(Exercise):
Leave every picture out, and give again exactly the lines from the one containing "Open the Elements tool code icon" through the end of the listing.

--- START ---

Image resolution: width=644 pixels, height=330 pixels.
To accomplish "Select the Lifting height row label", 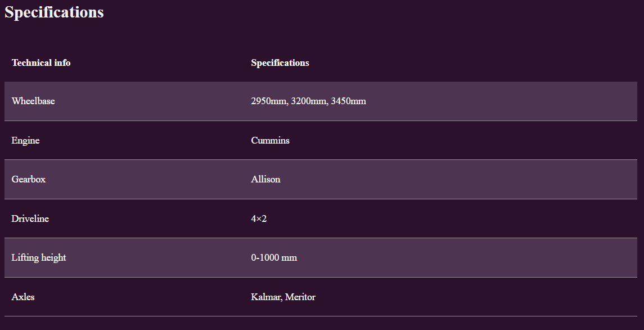I will coord(39,257).
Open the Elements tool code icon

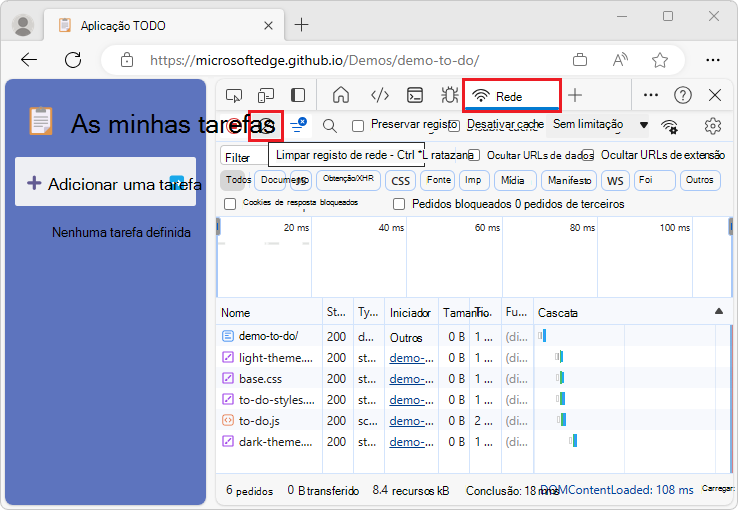[x=379, y=95]
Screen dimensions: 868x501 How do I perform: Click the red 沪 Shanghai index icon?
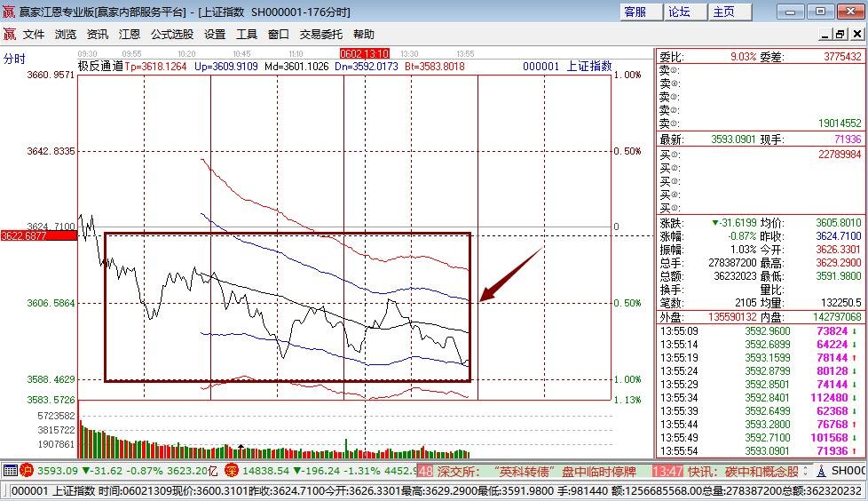pos(27,471)
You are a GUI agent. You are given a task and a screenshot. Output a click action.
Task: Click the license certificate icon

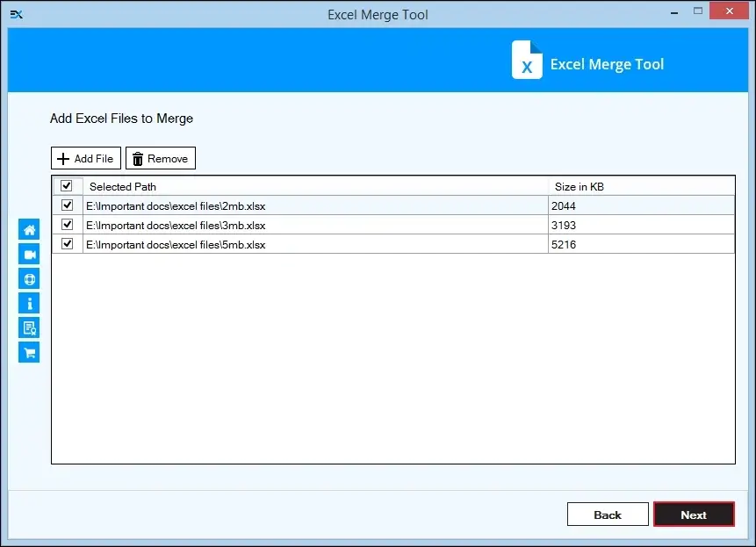(29, 328)
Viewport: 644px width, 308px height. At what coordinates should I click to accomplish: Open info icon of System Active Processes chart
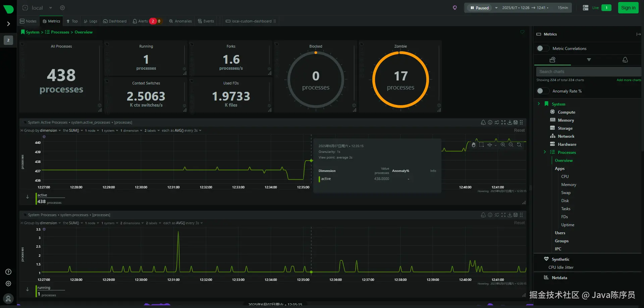point(490,122)
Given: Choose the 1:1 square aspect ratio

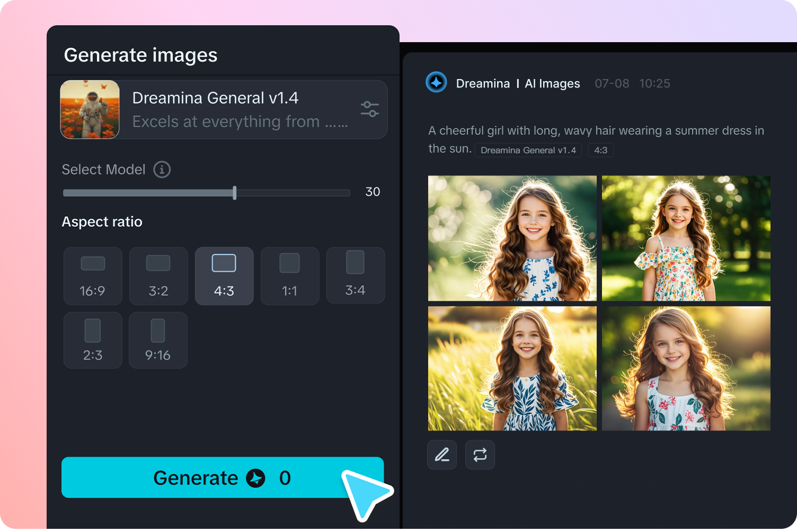Looking at the screenshot, I should [x=290, y=276].
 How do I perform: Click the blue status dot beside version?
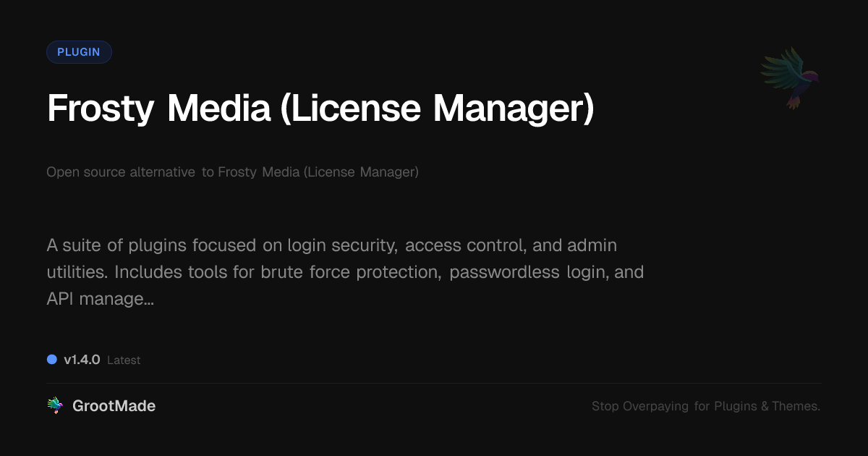[x=52, y=359]
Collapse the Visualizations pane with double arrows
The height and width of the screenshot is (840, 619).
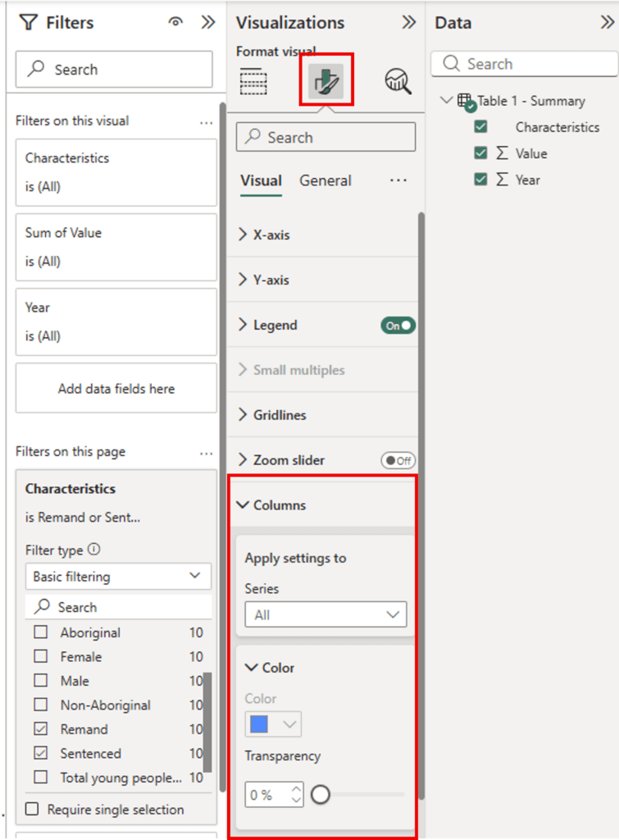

--- END ---

(Exercise solution):
Open the Elements tool code icon

[x=379, y=95]
Screen dimensions: 868x501 How do I perform: Click the red 沪 Shanghai index icon?
pos(27,471)
You are a GUI agent. You are given a task and a screenshot. Output a click action.
Task: Click the license certificate icon

(29, 328)
Viewport: 644px width, 308px height. At what coordinates should I click to accomplish: Open info icon of System Active Processes chart
point(490,122)
Given: Choose the 1:1 square aspect ratio

Looking at the screenshot, I should [x=290, y=276].
 How do I perform: Click the blue status dot beside version?
[x=52, y=359]
Collapse the Visualizations pane with double arrows
The height and width of the screenshot is (840, 619).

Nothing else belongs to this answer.